Carlitos maldijo a los mellizos por no haber estado ahí, la única vez que necesitó ayuda para hacer una llamada telefónica. Estaba solo, tumbado en la camota de la alcoba del huerto. Y Natalia era un sueño demasiado grande y duro. Despedirse de ella varias veces por calles y plazas y hasta carreteras de Lima ya había resultado bastante duro. Despedirse de ella en la realidad era esto, a pesar de Luigi y Marietta, de Cristóbal, de Julia, de la devoción y solicitud con que lo atendían. Despedirse de ella era esto, a pesar de que, desde hacía un momento, él era Carlitos Sylvester para unas chicas llamadas Susy, Mary y Melanie.

Despedirse de Natalia y quedar enteramente entregado a los delirios de los mellizos Céspedes era algo que, incluso, se agravaba a ciertas horas del día y podía ser demasiado duro cuando un reloj de pie, en la penumbra de la sala, le golpeaba con su tictac esas horas de la noche en que mantenemos los ojos abiertos y todo absolutamente nos duele.
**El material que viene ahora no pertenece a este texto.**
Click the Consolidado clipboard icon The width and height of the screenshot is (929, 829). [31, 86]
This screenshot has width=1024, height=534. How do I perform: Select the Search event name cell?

Como ahora, por ejemplo, en que la oscuridad lo cubría todo en el huerto, pero aún entre esas tinieblas Carlitos lograba ver muy precisos los rostros penosos de los hermanos Céspedes hablándole de las mujeres feas con que tenían que empezar sus salidas en las altas esferas de la sociedad limeña. Porque ellos tenían una larga lista de mujeres, para los próximos años, para irse formando y, al mismo tiempo, haciéndose conocer. Porque la gente, Carlitos, tiene que irse acostumbrando a nosotros, a nuestros apellidos, a nuestro origen, a la muerte de nuestro padre, que dejó a nuestra madre en la miseria y en la amargura, nunca mejor dicho, porque hasta la calle de la Amargura fuimos a dar con ella y con Consuelo, ni bonita ni feíta, ni inteligente ni no, y con esos premios al esfuerzo y a la constancia y esa humildad para todo y ante todo que a nosotros nos joden tanto, carajo, hermano…

—¿Y Colofón? —les soltó Carlitos, bastante harto de tanto melodrama, solamente para su uso, por supuesto. Y porque Carlitos no soportaba que despreciaran así a Consuelo ni a nadie—. ¿Y Colofón? —insistió, al ver entre las tinieblas del huerto que los tipos éstos se miran y me miran como si yo fuera un caído del palto.